Wednesday, November 5, 2008

'Living Laboratories': Rethinking Ecological Designs and Experimentation in Human-Computer Interaction

During the formation of the HCI field, the need to establish HCI as a science had pushed us to adopt methods from psychology, both because it was convenient as well as the methods fit the needs. Real HCI problems have long moved beyond the evaluation setting of a single user sitting in front of a single desktop computer, yet many of our fundamentally held viewpoints about evaluation continues to be ruled by outdated biases derived from this legacy.

Trends in social computing as well as ubiquitous computing had pushed us to consider research methodologies that are very different from the past. In many cases, we can no longer assume only a single display, only knowledge work, isolated worker, location stationary with short task durations. HCI researchers have slowly broken out of the mold in which we were constrained. Increasingly, evaluations are often done in situations in which there are just too many uncontrolled conditions and variables. Artificially created environments such as in-lab studies are only capable of telling us behaviors in constrained situations. In order to understand how users behave in varied time and place, contexts and other situations, we need to systematically re-evaluate our research methodologies.

The Augmented Social Cognition group have been a proponent of the idea of 'Living Labratory' within PARC. The idea (born out of a series of conversation between myself, Peter Pirolli, Stuart Card, and Mark Stefik) is that in order to bridge the gulf between academic models of science and practical research, we need to conduct research within laboratories that are situated in the real world. Many of these living laboratories are real platforms and services that researchers would build and maintain, and just like Google Labs or beta software, would remain somewhat unreliable and experimental, but yet useful and real. The idea is to engage real users in ecological valid situations, while gathering data and building models of social behavior.

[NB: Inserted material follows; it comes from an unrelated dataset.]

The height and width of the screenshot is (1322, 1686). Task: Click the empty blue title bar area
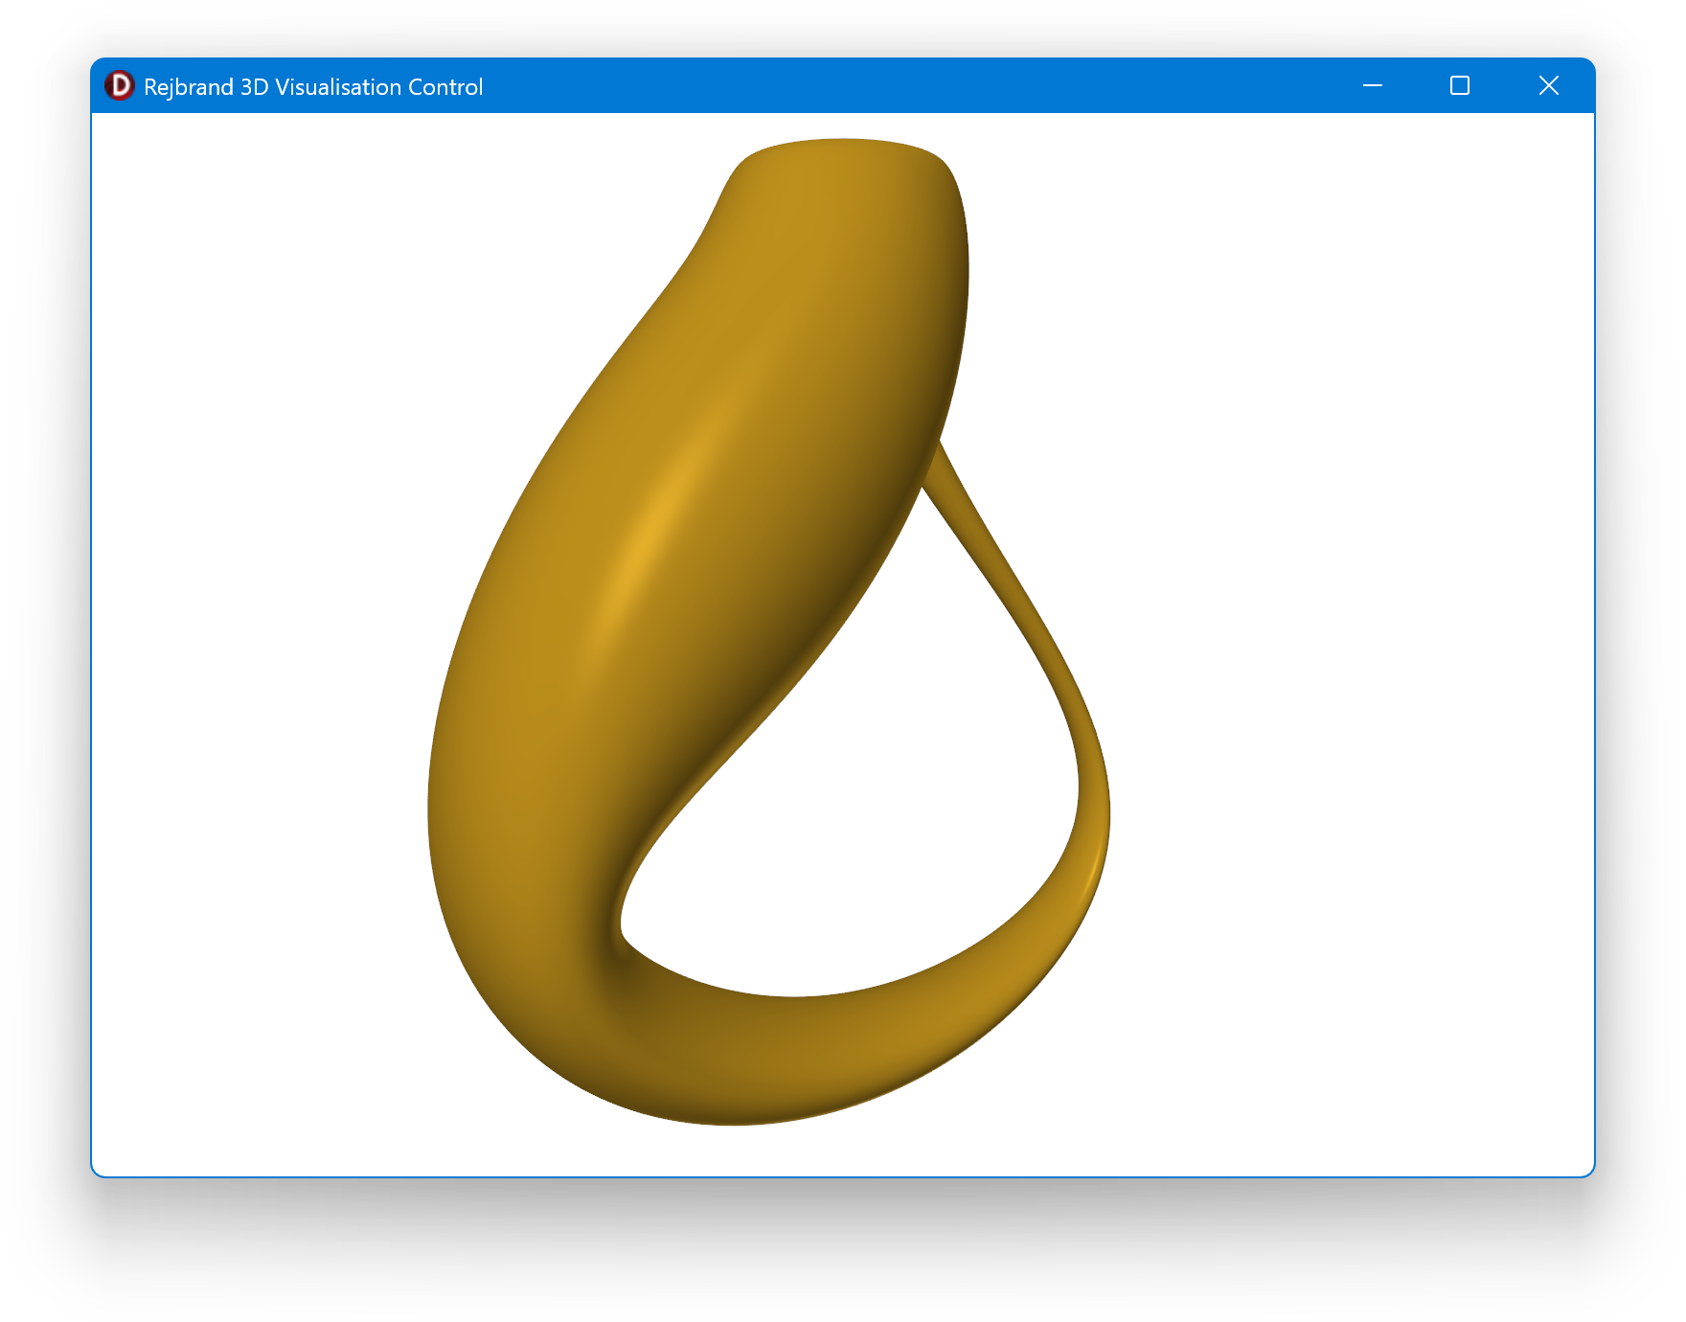tap(862, 86)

Looking at two different dimensions in which HCI researchers could conduct evaluations, one dimension is whether the system is under the control of the researcher or not. Typically, computing scientists build systems and want them evaluated for effectiveness. The other dimension is whether the study is conducted in the laboratory or in the wild. These two dimensions interact to form four different ways of conducting evaluations:

  1. Building a system, and studying it in the laboratory. This is the most traditional approach in HCI research and the one that is typically favored by CHI conference paper reviewers. The problem with this approach is that it is (1) extremely time-consuming, and (2) experiments are not always ecologically valid. As mentioned before, it is extremely difficult, if not impossible, to design experiments for many social and mobile applications that are ecologically valid in the laboratory.

  2. Not building a system (but adopt one), and still study it in the laboratory. For example, this is possible by taking existing systems, such as Microsoft Word and iWorks Pages and comparing the features of these two systems.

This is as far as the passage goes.